Problem requirements: Continue the passage on Joe Biden's talking style and his habit of stretching the facts, starting after its final sentence.

======== Text block

Biden’s special talent isn’t speaking, but talking. The first is a public act, a practiced performance. The latter is personal and improvisational. All good salesmen know that the key to closing the deal is trust. You need to hold your customers’ attention and convince them that you are just like them. Biden is eager to share his own experiences, because trustworthy men have nothing to hide. He takes you immediately into his confidence—this is often what gets him in trouble with reporters—so that you will offer him your own. His language is instructive. He interjects Look, to make sure you are listening closely. If he feels his pitch straying into abstraction, he’ll stop mid-sentence to say, Let me break this down for you. He’ll dispel complexity with a personal story—My dad, he used to say to me, “Joey,” he’d say.... His syntax is confiding, authentic, and peppered with mild profanity. He repeats himself for effect—no, no, no; never, never, never. Despite his patrician appearance, he is proudly, stubbornly blue-collar—Call me Joe.

Biden always has facts and figures handy, but he seeks your support less with logic than with bonhomie. His own emotions are so close to the surface that when he is excited, you feel it; when he is disappointed or sad or angry, he chokes up and his eyes moisten, and you feel that, too. The depth of his belief is, as Richard Ben Cramer put it, “like a hand” on your back.

Biden admits his weakness for revealing too much on occasion, but he sees it as a strength, a part of his “brand”: his gaffes reflect his determination to remain just Joe, to tell it like it is. But his problem runs deeper. Biden has the limber storyteller’s tendency to stretch. Though hardly a hanging offense—who among us hasn’t burnished a tale now and then?—it’s a dangerous tendency on the national political stage. In addition to the plagiarism scandal, in which he embellished his family’s humble origins, Biden has in the past exaggerated his scholastic résumé, and when selling himself seems compelled to pump up the facts to his own benefit. Remember that comment to me earlier about handing back to National Security Advisor Jim Jones the “30” staffers assigned to his predecessor? It seems Cheney’s staff had 10 people, not 30, and of that number, Biden retains seven who report to him directly, while three others have been handed back, or merged with Jones’s office. So the correct number is one-tenth Biden’s estimate—“like, 30, or whatever the hell it was.” We will have to take his word that they now all work together seamlessly. For many years, he described the driver of the truck that struck and killed his first wife and their daughter in December 1972 as drunk, which he apparently was not. The tale could hardly be more tragic; why add in a baseless charge? The family of the truck driver has labored to correct the record, but Biden made the reference to drunkenness as recently as 2007, needlessly resurrecting a false and painful accusation.

================
======== Given data

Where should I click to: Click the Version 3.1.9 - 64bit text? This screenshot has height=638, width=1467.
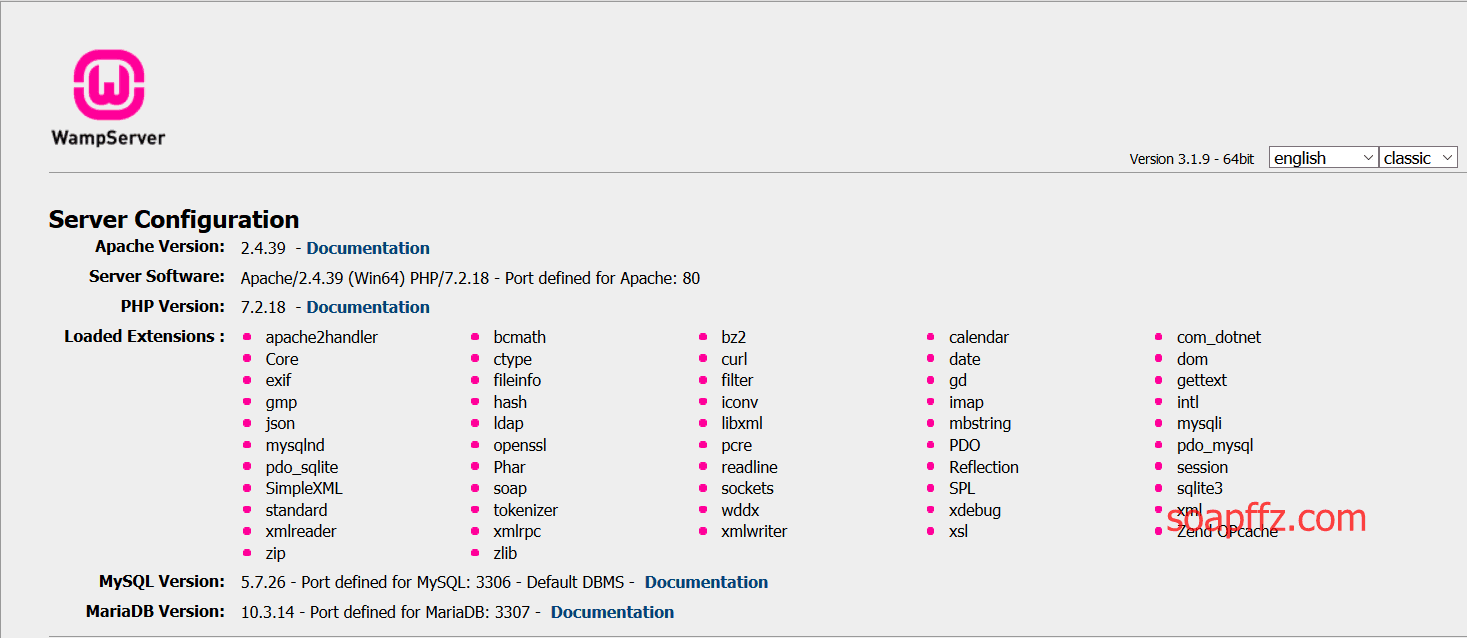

================

Response to this exercise:
More recently, Biden has told a story of privately upbraiding President George W. Bush over the Iraq War. Challenging Bush’s assertion that he was a “leader,” Biden claims to have told him, “Mr. President, turn around and look behind you. No one’s following.” The former president’s deputy chief of staff, Karl Rove, insists the exchange never took place, calling the vice president “a blowhard” and “a liar.” And though Biden sticks to his story, his past brushes with embroidering the truth continue to haunt him.

Though plenty smart, Biden is not an intellectual. He makes few references to books and learned influences in his speeches and autobiography, and he displays little interest in theory. An indifferent student at the University of Delaware and Syracuse University College of Law—he describes the latter as “boring”—Biden got by with prodigious cramming sessions. Today, by contrast, he is described by Tony Blinken, Biden’s national-security adviser, as a compulsive studier who likes to be overbriefed.

“He likes to tell the story of the time he got up on the Senate floor to deliver a speech on a bill concerning stripper wells”—that is, oil wells nearing the end of their productive lives—Blinken said. “When he finished, an opponent, Senator Russell Long, from Louisiana, got up and asked, ‘Senator Biden, have you ever seen a stripper well?’ He had not. Long proceeded to demonstrate such an intimate knowledge of wells and oil extraction that the import of Biden’s own argument was just overwhelmed. Now he demands that his briefings go 50 feet deep, even if the discussion is only expected to go five feet deep.”

As a senator, his proudest legislative accomplishment was the Violence Against Women Act of 1994, which broadened law enforcement’s tools to protect women from abusive partners. Biden’s congressional voting record was generally left of center, but not dramatically so. He was inspired as a young man by the civil-rights movement, he is a strong civil libertarian, and he clearly sees an active role for government in American life. But at the same time, the laissez-faire U.S. Chamber of Commerce has sometimes rated him highly for a liberal lawmaker—as high as 71 percent in 2008.

In his personal life, Biden could hardly be more traditional. In the scruffy ’60s, when so many young men of his generation went unkempt as a social and political statement, Biden dressed up for class in college, sometimes wearing a tie. He says his first wife, Neilia, described him as “the most socially conservative man she had ever known.”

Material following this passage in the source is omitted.